努めて平静を装って返事をしたつもりだったのに、私の声は温度を持たないそっけないものになった。返事をしたこちらのほうがびっくりするくらいに冷たい、つきはなすような。

小さく舌打ちするブラックの気配。

ごめんね、でも今は人に気を遣う余裕なんてないんだ。

当たり散らすのが嫌でわざわざ人のいないとこまで出てきたのに、追いかけてきたあんたが悪いのよ。

私は心の中でひとりごちる。

「…さむいじゃないか」

ブラックは小さく呟いた。

「じゃあ、談話室戻りなよ」

私は、やっぱり平静を装ってそういった。

やっぱり、温度のない、そっけない返事になった。

「お前はどうするんだよ」

「あたしは、いい」

「よくねえよ」

「いいのよ、もうしばらくこのままで」

「…俺がよくないっていってんの」

変な押し問答。イイっていってんのに。

「うっとうしいからあっちいって」

苛々してきたあたしは、ははっきりそう言いはなった。

流石のブラックも黙り込んだ。眉間にくっきり皺を寄せて。

そう、そのまま私の事なんて放っておいて。

私は内心ほっとしてブラックが去っていくのを待った。



でも、いくら待っても気配が消えることはなかった。

湖を写していた視線を背後へ向ける。

ブラックはじっとこちらを見つめながら、そこにいた。

「…なんでいるの」

「さっき言っただろ。俺が良くないって」

耳も、鼻の頭も大分真っ赤になってる。

時折小さく足踏みもしてる。

「寒いんでしょ」

「寒いよ」

聞くと、ブラックは素直に答える。

「風邪引くよ」

「かも」

「なんでいるの」

ブラックは、何か言おうとして、辞めた。視線を下に向けて、何か思案している。

「…なんで」

私は、

「なんでそこにいるのがブラックなの」

言って、後悔した。

乱暴なのは私の方だ。

どうしてここにいるのがルーピンじゃないんだろう。

素直にそう思ってしまった私はなんて冷たいんだ。

いないのは当たり前だ、さっき振った人間が追いかけてくるはずない。

玉砕。

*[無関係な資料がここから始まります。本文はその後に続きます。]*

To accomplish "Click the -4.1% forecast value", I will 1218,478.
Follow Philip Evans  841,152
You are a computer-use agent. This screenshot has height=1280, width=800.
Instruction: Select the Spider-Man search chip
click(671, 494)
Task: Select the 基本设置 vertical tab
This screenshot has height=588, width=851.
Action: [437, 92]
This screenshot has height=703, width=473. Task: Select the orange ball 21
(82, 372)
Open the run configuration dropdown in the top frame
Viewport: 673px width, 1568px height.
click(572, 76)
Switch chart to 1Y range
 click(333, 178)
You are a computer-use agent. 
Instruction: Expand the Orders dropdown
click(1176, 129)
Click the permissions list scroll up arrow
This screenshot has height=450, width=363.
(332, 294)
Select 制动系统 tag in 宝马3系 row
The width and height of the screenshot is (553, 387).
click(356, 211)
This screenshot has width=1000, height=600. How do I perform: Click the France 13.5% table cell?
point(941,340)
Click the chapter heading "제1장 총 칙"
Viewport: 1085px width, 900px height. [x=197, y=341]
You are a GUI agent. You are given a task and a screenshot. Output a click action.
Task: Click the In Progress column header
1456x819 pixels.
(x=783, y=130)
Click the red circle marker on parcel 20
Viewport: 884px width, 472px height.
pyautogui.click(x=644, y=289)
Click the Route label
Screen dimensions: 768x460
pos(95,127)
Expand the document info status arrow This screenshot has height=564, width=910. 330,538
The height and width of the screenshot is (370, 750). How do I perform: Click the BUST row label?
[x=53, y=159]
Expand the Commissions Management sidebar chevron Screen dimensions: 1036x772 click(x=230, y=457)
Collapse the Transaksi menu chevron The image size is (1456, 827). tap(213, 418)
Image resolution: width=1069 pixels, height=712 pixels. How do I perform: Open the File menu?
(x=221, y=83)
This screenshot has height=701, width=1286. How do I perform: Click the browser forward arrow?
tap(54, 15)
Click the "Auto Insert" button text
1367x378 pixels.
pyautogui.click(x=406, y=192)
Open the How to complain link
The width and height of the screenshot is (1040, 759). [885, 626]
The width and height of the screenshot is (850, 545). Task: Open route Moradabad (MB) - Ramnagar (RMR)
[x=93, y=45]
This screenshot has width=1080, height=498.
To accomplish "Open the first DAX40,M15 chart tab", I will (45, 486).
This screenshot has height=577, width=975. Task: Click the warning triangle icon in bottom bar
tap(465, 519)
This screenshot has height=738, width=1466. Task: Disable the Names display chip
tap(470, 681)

そんな言葉がよく似合う告白だった。

ブラックは悪くない、そこにいただけ。

私が砕け散るのを横で見ていただけ。

けれどもブラックは、私の言葉に傷ついた顔はしなかった。

「そうだ」

うなずきながら、私をまっすぐ見つめながら言った。

「ここにいるのは俺だ。リーマスじゃない」

「…傷をえぐりにきたの」

「そうじゃない」

「じゃあ何!」

私はついに大声を上げた。

声と同時に悲しみがぶわっとこみ上げてくる。

格好悪く、あとからあとから涙がぼろぼろこぼれだした。

ああ、だから放っておいてほしかったのに。

「あ〜…もう!」

ブラックはそんな私の前で自分の頭をぐしゃぐしゃかきむしった。

そして私の手を取って

「ほら、手、冷たいじゃないか」

そう言うとおもむろにさすりだした。

私のとは違う、節くれだった指、私のよりひとまわり大きな厚い手のひらが、私の両手を覆う。

「あっ…あんたの…手も…っ」

十分冷たいじゃないかとしゃくり混じりで抗議すると、そうか?と適当な返事をする。

それから私の手を自分のコートのポケットに押し込んだ。

「ほら」

ほらって何さ。驚いて顔を上げると、ブラックが笑った。

「男はリーマスだけじゃないだろ」

さっきの「そうだ」はそういう意味?

瞬間、涙がとまるのを感じた。

いやだ、この人、乱暴って言うより不器用なんだ。

思い至って、急に恥ずかしくなった。

視線がばちっと合ったと思ったら、ブラックの頬が赤くなって、さっと視線をそらされた。

気が付いたら私の頬もなんだか上気していた。

見られたのかしら、今のまぬけな顔。

ますます恥ずかしくなる。

「えっと…」

ブラックがわざとらしく咳払いした。

「とりあえず、戻ってから暖かいもんでも飲め。それで機嫌直せ」

なんともブラックらしい、乱暴、基い不器用な慰め方。

でも、胸の奥がジンと暖かくなる。

私は小さくうなずいて、二人で寮へ向かって歩き出した。

彼のポケットに私を手を入れたまま。